Whoever has ears, let them hear.
At the funeral service, Vern told me that Dad had showed him pictures of the deer I had shot that fall and he said, “You guys are growing some big deer up there now. Sally and I walked in there last fall and looked at the place, it’s absolutely amazing. It’s so grown-in.”
“Those trees you planted got it started,” I said.
“Those trees are probably one of the best things I’ve done in my life,” he replied.
Dad had shockingly few work friends, considering he built a big swath of southwest Michigan’s industrial infrastructure, but his buddy Stan Whitaker was there and I told Stan the story about what happened to Dad out in the woods, how he went without a word. Stan listened and he said, “How did he get so lucky? Huh?”

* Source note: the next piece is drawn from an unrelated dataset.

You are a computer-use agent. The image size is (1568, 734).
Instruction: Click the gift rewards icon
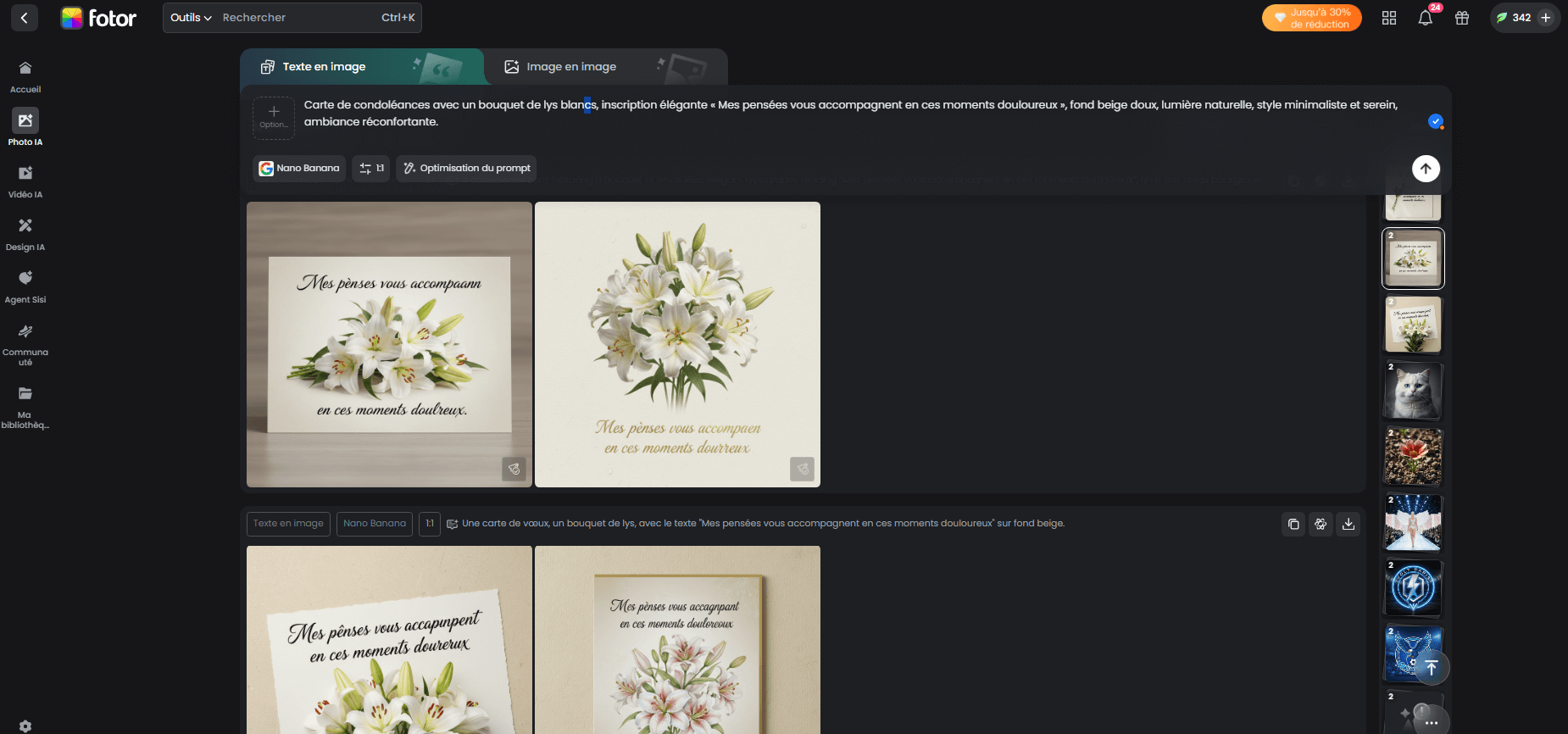tap(1462, 18)
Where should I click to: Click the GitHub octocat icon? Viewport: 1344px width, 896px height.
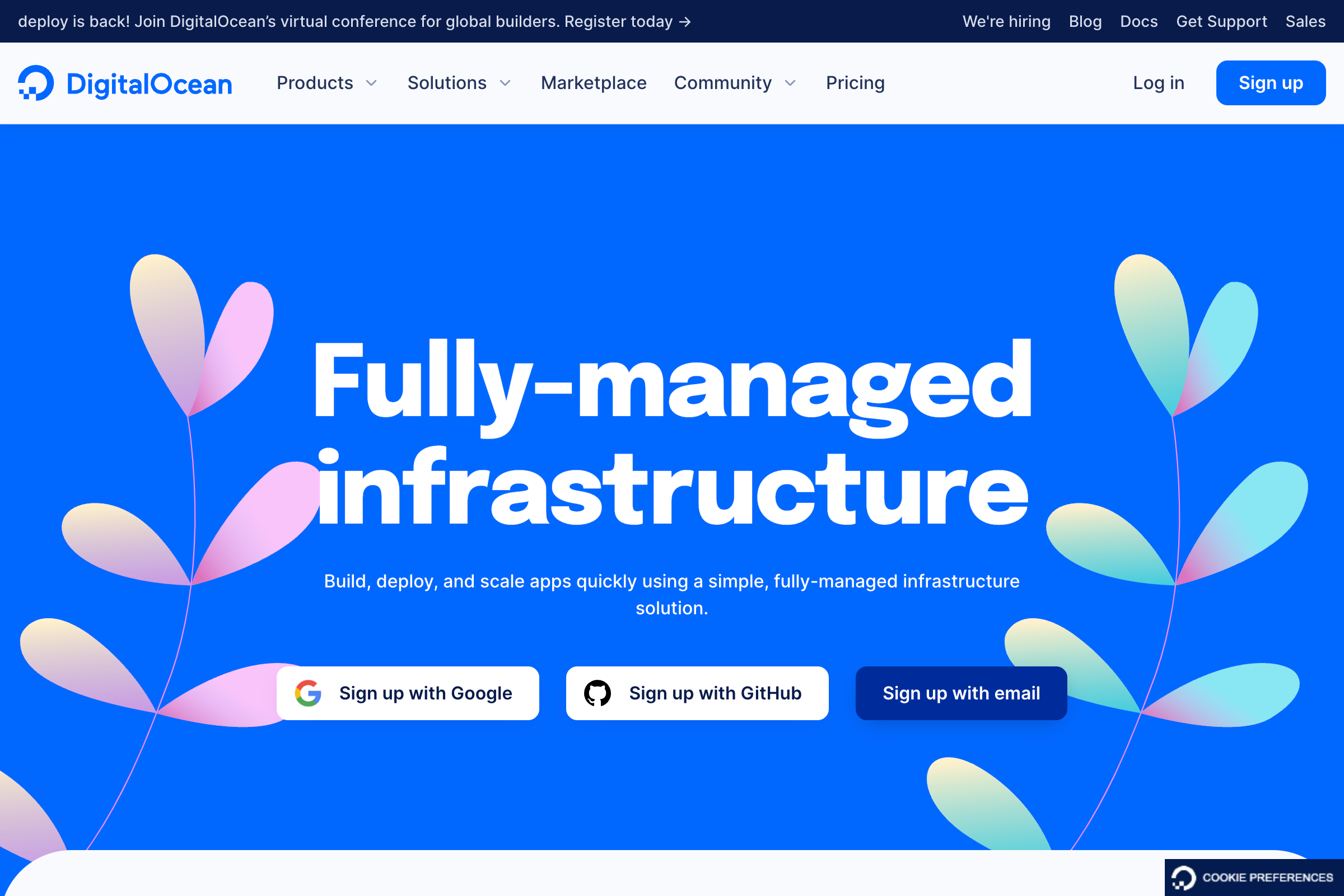tap(597, 693)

Joe spoke, and I read the obit I’d written for the Kalamazoo Gazette, and Jack wrote something nice about losing his big brother, but he found it too hard to r
ead so his son, Chris, read it for him. Diane was not one to talk much about her emotional life, but at the viewing she stood with the three of us and put her hand on Bruce’s chest and said, “Good-bye my prince. He was my prince.”
A couple of days later, I was sitting at Brett and Ayron’s kitchen table at night, sharing some whiskey. I didn’t even care about the smoking anymore. I half wanted to smoke, myself.
“I feel okay now,” I said. “I want to grieve and count all the shit in Dad’s house and write everything down but when I really think of this I’m okay with it. If he were to walk in right now, I wouldn’t say, ‘Oh, thank God, because there was something I really meant to say to you and never did.’ There wasn’t any unfinished business.”
“You said that the other day and Brett and I have talked about it,” Ayron said. “You guys are so damn lucky your dad made himself available to talk it all out.”
“I talked to Dad on the phone at least every other day and I knew every detail of his life. I couldn’t possibly have absorbed any more,” I said.
“I know, Ayron and I talked about that, too,” said Brett. “There wasn’t anything I wish I would have said to him, because I’d said it all. I just wanted more of it.”
“Well, you created this whole new dad. That was all you, man,” I said. “You demanded that dad and you got it. And we are all a hell of a lot healthier because of it.”
“It was like ramming my head against a brick wall for fuckin’ years. All those shitty years. And then when it got good, it got really good. But I feel like we just got there. I wanted another twenty-five years of it, at least.”
He drank his whiskey. “But for five years I had the dad I always wanted.”